El gobierno, por su parte, solamente reconoce 199 muertos y asegura que buena parte de los fallecidos eran simpatizantes sandinistas.
Cientos de personas también han sido arrestadas y son juzgadas, acusadas de terrorismo, por su participación en las protestas.
Entre aquellos que prefieren no abandonar su refugio está Dora María Téllez, una antigua comandante guerrillera que alguna vez estuvo cerca de Daniel Ortega.
Hoy, sin embargo, no duda en calificarlo de “dictador”.
“Lo habíamos estado advirtiendo por 23 años y desgraciadamente teníamos razón”, me dice por Skype, sentada frente a un muro gris ubicado en alguna parte de Nicaragua.
En 1978, cuando nada más tenía 22 años, Téllez ayudó a liderar un audaz operación que se saldó con la captura del parlamento nicaragüense.
Fue un momento clave de la lucha contra el presidente de facto, Anastasio Somoza, que concluyó un año más tarde con la llegada al poder del Frente Sandinista de Liberación Nacional, el partido de Ortega.
Pero en 1990, Téllez se separó del FSLN para ayudó a formar el Movimiento Renovador Sandinista. Y ahora teme ser arrestada por sus viejos camaradas.
“Ortega no solo confiscó al FSLN, sino que también disolvió el sandinismo para remplazarlo por orteguismo, el modelo político que le da forma a la dictadura debajo de la que estamos viviendo los nicaragüenses”, sostiene Téllez.
Los simpatizantes del gobierno, sin embargo, rechazan tajantemente la idea de que en Nicaragua existe una dictadura.
“Daniel Ortega es el presidente constitucional de la República, el resultado de un proceso electoral que ganó con una amplia mayoría”, dice Gustavo Porras, el presidente de la Asamblea Nacional controlada por el partido sandinista.
“¿Cuál es la razón para llamarlo dictador? Justificar una agresión”, afirma.

> Datos proporcionados
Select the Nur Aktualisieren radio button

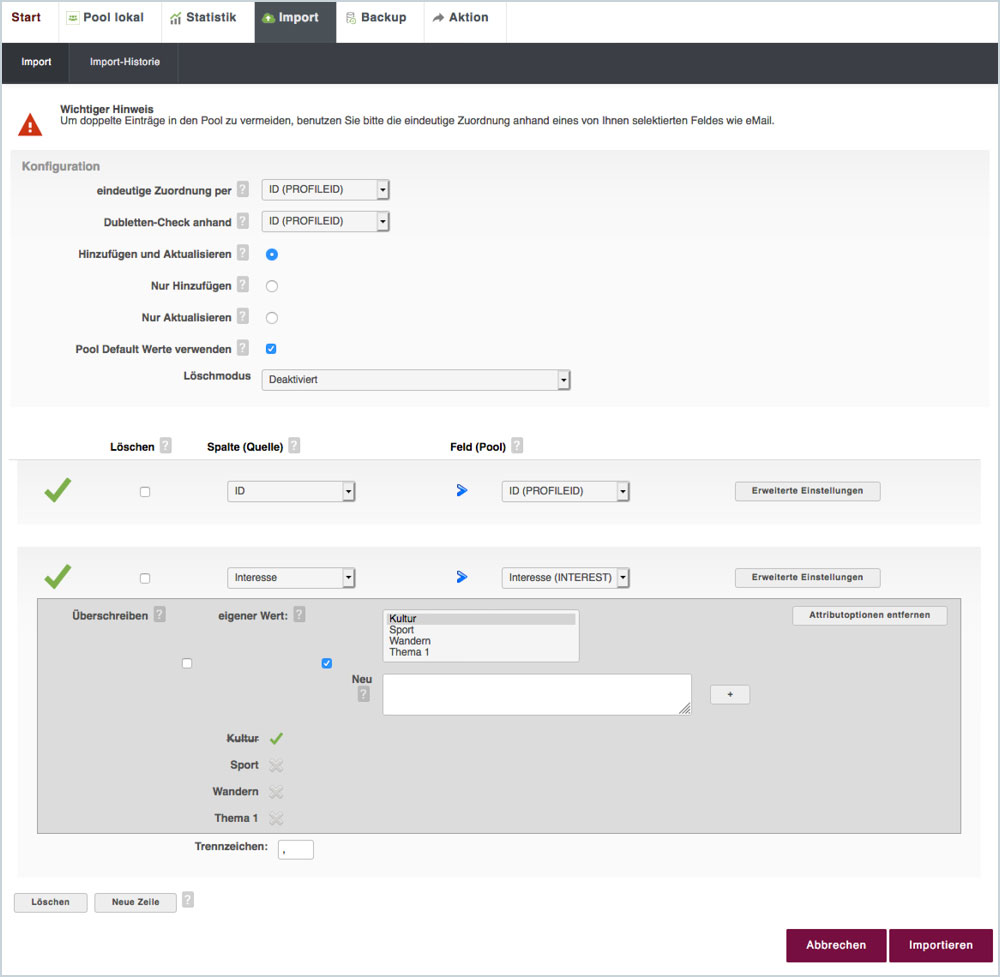[x=272, y=318]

> Lo que se pide
Copia completo el texto sobre Nicaragua, sin alterar una sola palabra ni signo. El material no guarda ninguna relación con el texto.

> Espacio de respuesta
El gobierno, por su parte, solamente reconoce 199 muertos y asegura que buena parte de los fallecidos eran simpatizantes sandinistas.
Cientos de personas también han sido arrestadas y son juzgadas, acusadas de terrorismo, por su participación en las protestas.
Entre aquellos que prefieren no abandonar su refugio está Dora María Téllez, una antigua comandante guerrillera que alguna vez estuvo cerca de Daniel Ortega.
Hoy, sin embargo, no duda en calificarlo de “dictador”.
“Lo habíamos estado advirtiendo por 23 años y desgraciadamente teníamos razón”, me dice por Skype, sentada frente a un muro gris ubicado en alguna parte de Nicaragua.
En 1978, cuando nada más tenía 22 años, Téllez ayudó a liderar un audaz operación que se saldó con la captura del parlamento nicaragüense.
Fue un momento clave de la lucha contra el presidente de facto, Anastasio Somoza, que concluyó un año más tarde con la llegada al poder del Frente Sandinista de Liberación Nacional, el partido de Ortega.
Pero en 1990, Téllez se separó del FSLN para ayudó a formar el Movimiento Renovador Sandinista. Y ahora teme ser arrestada por sus viejos camaradas.
“Ortega no solo confiscó al FSLN, sino que también disolvió el sandinismo para remplazarlo por orteguismo, el modelo político que le da forma a la dictadura debajo de la que estamos viviendo los nicaragüenses”, sostiene Téllez.
Los simpatizantes del gobierno, sin embargo, rechazan tajantemente la idea de que en Nicaragua existe una dictadura.
“Daniel Ortega es el presidente constitucional de la República, el resultado de un proceso electoral que ganó con una amplia mayoría”, dice Gustavo Porras, el presidente de la Asamblea Nacional controlada por el partido sandinista.
“¿Cuál es la razón para llamarlo dictador? Justificar una agresión”, afirma.